Biologists have caught an extremely unusual bird in Pennsylvania’s woodlands that is genetically part male and part female, divided down the middle and showing the vibrantly colored traits of both sexes.
According to a release from the Carnegie Museum of Natural History, researchers caught and banded the rare bird on September 24 at the Powdermill Nature Reserve near Rector, Pennsylvania.
The rose-breasted grosbeak (Pheucticus ludovicianus) is a big seed-eating member of the cardinal family that may be found over most of eastern North America. The male of this species is recognized for its vibrant plumage, but this specimen has particularly unique colored feathers on either side of its body: the right side is rosy red like a male, while the left side is brown-orange like a female.
This is due to the animal’s unusual case of bilateral gynandromorphism, which occurs when an animal’s outward appearance is split in half by sex, half-male and half-female.
“The entire banding team was ecstatic to see such a rare bird up close, and they are still buzzing from this once-in-a-lifetime opportunity.” “One characterized it as’seeing a unicorn,’ while another described the adrenaline rush of seeing something so incredible,” Annie Lindsay, Powdermill’s bird banding program manager, said. “Bilateral gynandromorphism is a fascinating genetic mechanism that few people ever encounter, despite its rarity.”
You’re probably wondering how this unusual occurrence occurs.
First and foremost, sex determination in birds differs slightly from that in humans. Females have two copies of the same sex chromosome (XX) and men have one copy of each (XY) in humans, but in birds, it’s the other way around. Males have two sex chromosomes (ZZ), whereas females only have one of each (ZW).
Gynandromorphy is supposed to happen for a variety of causes in various species, but it’s thought to happen in birds when an egg hatches with two nuclei, one with a Z and the other with a W. The egg develops with both ZZ (male) and ZW (female) chromosomes if fertilized by sperm bearing two male Z chromosomes.
The researchers who found this new gynandromorph bird are now eager to see if it can reproduce successfully. Because only the left ovary is generally functioning in birds, and this bird’s left side is the female side, the person might conceivably procreate with a male.

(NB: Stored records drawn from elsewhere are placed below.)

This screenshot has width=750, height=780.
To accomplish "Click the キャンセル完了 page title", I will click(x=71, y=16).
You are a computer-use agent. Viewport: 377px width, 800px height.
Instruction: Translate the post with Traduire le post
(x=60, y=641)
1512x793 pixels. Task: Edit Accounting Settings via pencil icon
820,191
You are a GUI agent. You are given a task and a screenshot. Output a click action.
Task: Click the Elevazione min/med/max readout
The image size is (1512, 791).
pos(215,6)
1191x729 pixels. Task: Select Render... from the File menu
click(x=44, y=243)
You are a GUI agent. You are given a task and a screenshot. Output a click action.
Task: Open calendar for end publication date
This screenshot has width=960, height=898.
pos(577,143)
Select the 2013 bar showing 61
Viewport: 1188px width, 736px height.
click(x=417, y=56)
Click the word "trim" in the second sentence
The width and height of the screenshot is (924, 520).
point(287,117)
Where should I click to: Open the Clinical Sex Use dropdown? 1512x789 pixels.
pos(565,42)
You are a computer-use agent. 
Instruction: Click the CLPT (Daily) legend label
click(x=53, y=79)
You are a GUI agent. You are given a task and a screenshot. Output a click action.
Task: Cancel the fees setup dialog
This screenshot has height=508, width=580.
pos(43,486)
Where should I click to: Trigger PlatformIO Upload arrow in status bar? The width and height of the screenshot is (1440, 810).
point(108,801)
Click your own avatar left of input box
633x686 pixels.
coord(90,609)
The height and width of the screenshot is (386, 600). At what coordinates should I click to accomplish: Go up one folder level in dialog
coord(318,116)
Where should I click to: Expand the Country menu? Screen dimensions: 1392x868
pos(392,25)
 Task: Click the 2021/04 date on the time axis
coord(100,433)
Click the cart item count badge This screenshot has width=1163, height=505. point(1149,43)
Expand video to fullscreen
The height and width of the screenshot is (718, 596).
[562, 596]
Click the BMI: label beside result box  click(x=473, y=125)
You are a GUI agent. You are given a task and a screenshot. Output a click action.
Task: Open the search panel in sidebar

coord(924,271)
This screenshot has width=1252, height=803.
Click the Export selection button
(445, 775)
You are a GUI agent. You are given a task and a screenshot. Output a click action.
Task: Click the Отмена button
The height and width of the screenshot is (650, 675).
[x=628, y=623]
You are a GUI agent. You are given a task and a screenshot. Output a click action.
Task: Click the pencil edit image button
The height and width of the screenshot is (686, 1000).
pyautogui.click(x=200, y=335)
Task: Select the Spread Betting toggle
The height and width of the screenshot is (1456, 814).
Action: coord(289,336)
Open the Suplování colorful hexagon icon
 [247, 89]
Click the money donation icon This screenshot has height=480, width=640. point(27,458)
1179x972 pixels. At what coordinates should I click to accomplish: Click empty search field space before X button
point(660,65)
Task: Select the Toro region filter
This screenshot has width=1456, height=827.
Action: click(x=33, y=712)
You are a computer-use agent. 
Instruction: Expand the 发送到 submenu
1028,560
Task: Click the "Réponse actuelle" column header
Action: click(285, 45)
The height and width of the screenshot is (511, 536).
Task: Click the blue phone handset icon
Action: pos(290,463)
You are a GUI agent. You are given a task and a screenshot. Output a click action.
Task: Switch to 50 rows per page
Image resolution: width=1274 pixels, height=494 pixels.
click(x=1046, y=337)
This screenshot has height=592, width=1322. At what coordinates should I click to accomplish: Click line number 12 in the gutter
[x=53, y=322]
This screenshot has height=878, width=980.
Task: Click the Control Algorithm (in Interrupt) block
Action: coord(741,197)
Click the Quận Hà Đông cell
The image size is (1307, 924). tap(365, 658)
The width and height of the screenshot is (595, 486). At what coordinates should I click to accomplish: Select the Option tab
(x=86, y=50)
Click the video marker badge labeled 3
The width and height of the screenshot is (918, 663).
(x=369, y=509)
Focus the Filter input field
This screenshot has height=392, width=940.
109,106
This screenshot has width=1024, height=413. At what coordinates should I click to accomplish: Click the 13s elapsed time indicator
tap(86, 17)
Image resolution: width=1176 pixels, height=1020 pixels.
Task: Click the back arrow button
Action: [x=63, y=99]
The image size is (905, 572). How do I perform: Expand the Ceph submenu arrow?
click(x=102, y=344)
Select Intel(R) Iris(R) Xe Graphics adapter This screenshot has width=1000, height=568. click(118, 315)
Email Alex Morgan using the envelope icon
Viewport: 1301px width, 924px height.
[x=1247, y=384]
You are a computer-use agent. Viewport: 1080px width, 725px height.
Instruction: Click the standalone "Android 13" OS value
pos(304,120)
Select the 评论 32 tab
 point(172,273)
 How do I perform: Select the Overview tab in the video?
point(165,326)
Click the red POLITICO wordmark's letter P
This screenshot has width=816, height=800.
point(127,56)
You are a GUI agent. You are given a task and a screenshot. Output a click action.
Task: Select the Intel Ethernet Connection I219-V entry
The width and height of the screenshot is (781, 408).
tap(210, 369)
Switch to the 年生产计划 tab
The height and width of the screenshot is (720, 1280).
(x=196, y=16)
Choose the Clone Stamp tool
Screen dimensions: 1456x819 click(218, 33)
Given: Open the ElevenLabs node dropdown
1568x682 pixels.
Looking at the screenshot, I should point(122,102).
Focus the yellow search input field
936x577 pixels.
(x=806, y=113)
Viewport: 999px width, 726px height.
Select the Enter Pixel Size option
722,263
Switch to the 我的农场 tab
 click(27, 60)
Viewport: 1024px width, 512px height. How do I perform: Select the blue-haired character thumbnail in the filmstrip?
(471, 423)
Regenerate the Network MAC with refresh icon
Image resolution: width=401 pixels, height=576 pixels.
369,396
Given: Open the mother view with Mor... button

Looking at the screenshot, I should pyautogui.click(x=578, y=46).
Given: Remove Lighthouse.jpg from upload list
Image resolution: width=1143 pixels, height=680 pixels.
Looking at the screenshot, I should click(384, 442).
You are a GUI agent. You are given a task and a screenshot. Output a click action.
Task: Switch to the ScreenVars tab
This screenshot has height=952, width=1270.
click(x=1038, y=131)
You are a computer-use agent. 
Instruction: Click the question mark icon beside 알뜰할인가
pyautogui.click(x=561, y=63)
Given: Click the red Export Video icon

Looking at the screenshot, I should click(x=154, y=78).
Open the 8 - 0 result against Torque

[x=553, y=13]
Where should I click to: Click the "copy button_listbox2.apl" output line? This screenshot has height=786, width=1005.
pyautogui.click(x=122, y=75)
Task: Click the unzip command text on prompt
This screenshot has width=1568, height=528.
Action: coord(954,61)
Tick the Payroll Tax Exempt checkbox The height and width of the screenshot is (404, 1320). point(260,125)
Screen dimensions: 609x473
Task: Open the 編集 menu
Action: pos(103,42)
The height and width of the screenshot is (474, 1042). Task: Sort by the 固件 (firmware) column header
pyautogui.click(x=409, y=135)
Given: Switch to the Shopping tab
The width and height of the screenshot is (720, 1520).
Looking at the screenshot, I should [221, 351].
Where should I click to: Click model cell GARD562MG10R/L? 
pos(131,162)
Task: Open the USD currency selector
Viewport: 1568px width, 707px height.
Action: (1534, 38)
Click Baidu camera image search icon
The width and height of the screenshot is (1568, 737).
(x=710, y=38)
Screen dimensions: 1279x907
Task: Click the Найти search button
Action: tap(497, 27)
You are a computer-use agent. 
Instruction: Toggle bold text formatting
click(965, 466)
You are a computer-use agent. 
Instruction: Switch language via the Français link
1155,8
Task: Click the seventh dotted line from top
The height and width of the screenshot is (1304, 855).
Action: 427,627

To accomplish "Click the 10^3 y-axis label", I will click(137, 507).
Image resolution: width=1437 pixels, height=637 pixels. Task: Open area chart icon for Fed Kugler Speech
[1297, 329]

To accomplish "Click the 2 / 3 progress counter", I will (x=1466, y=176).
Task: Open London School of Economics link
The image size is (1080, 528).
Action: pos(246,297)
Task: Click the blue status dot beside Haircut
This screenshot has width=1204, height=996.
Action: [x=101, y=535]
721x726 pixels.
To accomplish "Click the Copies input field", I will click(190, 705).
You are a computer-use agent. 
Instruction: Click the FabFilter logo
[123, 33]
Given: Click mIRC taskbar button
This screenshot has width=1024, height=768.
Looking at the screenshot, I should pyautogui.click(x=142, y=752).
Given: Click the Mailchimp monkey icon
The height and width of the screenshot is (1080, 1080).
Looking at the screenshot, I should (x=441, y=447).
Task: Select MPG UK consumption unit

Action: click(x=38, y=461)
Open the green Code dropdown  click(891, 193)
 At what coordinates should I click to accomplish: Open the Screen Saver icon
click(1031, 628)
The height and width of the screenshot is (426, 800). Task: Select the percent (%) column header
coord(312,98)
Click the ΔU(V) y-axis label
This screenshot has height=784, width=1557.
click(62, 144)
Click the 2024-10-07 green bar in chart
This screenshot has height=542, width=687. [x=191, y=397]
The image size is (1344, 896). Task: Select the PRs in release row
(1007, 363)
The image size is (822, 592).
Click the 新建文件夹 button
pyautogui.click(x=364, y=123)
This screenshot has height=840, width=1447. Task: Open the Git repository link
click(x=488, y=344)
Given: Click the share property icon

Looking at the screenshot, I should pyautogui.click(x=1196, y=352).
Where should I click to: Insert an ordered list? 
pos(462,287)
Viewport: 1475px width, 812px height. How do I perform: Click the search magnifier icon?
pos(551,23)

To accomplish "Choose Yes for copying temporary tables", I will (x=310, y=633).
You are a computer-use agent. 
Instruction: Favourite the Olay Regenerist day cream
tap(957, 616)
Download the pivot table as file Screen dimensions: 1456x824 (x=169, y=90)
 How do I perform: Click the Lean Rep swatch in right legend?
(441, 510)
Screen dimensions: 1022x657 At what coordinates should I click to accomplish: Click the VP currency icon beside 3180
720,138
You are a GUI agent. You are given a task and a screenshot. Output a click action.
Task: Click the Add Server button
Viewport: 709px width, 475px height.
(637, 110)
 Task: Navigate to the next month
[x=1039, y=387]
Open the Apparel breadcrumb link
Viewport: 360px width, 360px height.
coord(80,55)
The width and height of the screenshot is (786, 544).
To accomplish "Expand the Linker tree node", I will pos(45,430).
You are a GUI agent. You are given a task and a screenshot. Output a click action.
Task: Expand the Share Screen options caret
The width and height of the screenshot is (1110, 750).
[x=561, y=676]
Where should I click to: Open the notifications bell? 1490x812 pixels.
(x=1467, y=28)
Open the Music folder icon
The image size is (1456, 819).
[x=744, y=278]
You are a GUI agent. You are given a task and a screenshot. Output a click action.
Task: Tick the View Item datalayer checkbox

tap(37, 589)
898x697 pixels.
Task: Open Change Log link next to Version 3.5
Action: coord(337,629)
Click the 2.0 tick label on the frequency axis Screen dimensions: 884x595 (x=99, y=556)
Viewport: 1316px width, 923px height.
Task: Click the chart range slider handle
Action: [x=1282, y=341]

However, it’s possible that its distinctive feathers will elicit a territorial response from other males, reducing its chances of courtship.
Although the chances of developing gynandromorphy are extremely tiny, bilateral gynandromorphism has been seen in a variety of species. In early 2019, a couple (also from Pennsylvania) noticed a northern cardinal (Cardinalis cardinalis) with half-brown and half-red gynandromorphy. Earlier this year, scientists discovered a gynandromorph bee with a large antenna and smoother mandible on the male side, but a small antenna, spikey mandible, and bulky hind leg on the female side.